→ SUPPLIED MATERIAL
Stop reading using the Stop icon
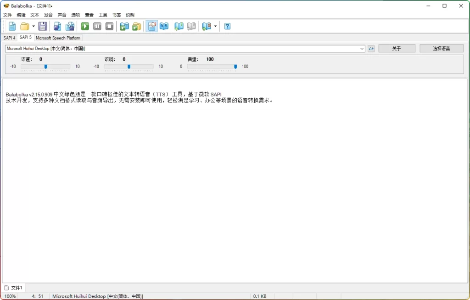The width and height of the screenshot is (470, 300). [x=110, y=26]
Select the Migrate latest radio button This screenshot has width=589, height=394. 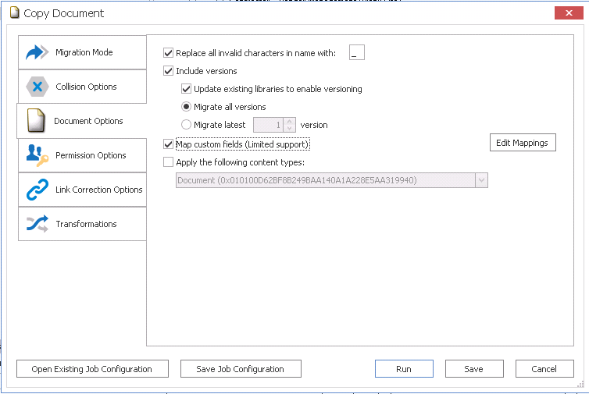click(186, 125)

--

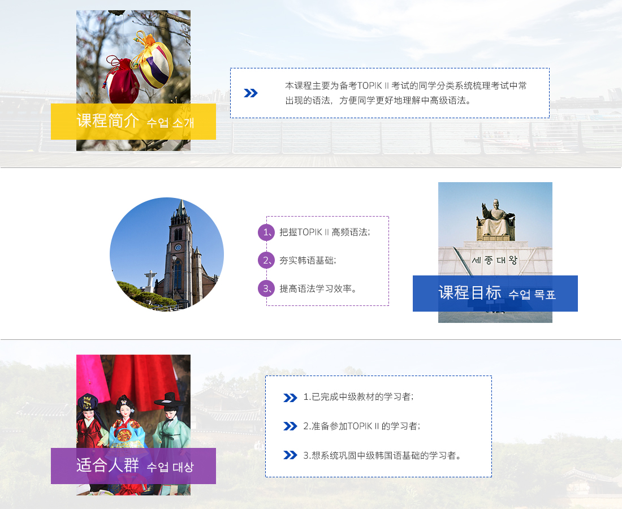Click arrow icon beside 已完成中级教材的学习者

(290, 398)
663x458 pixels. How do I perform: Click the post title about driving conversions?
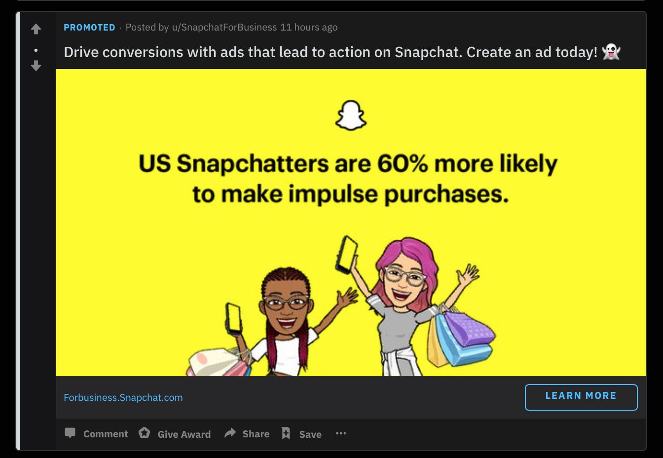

...

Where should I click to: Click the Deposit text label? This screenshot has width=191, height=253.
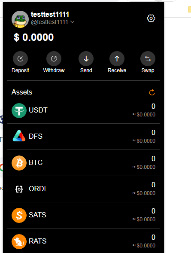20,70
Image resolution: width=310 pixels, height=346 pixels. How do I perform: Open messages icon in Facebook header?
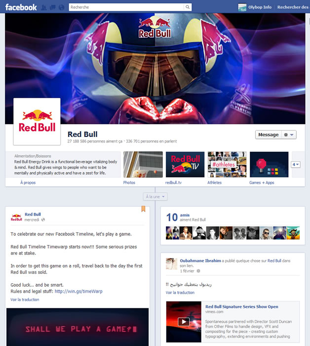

→ AIM OF THE EXERCISE
Check each line of the material for the word "perform". Copy the ones that have it.

→ YOUR SOLUTION
663x458 pixels. How do I perform: Click the post title about driving conversions?
Image resolution: width=310 pixels, height=346 pixels. How do I perform: Open messages icon in Facebook header?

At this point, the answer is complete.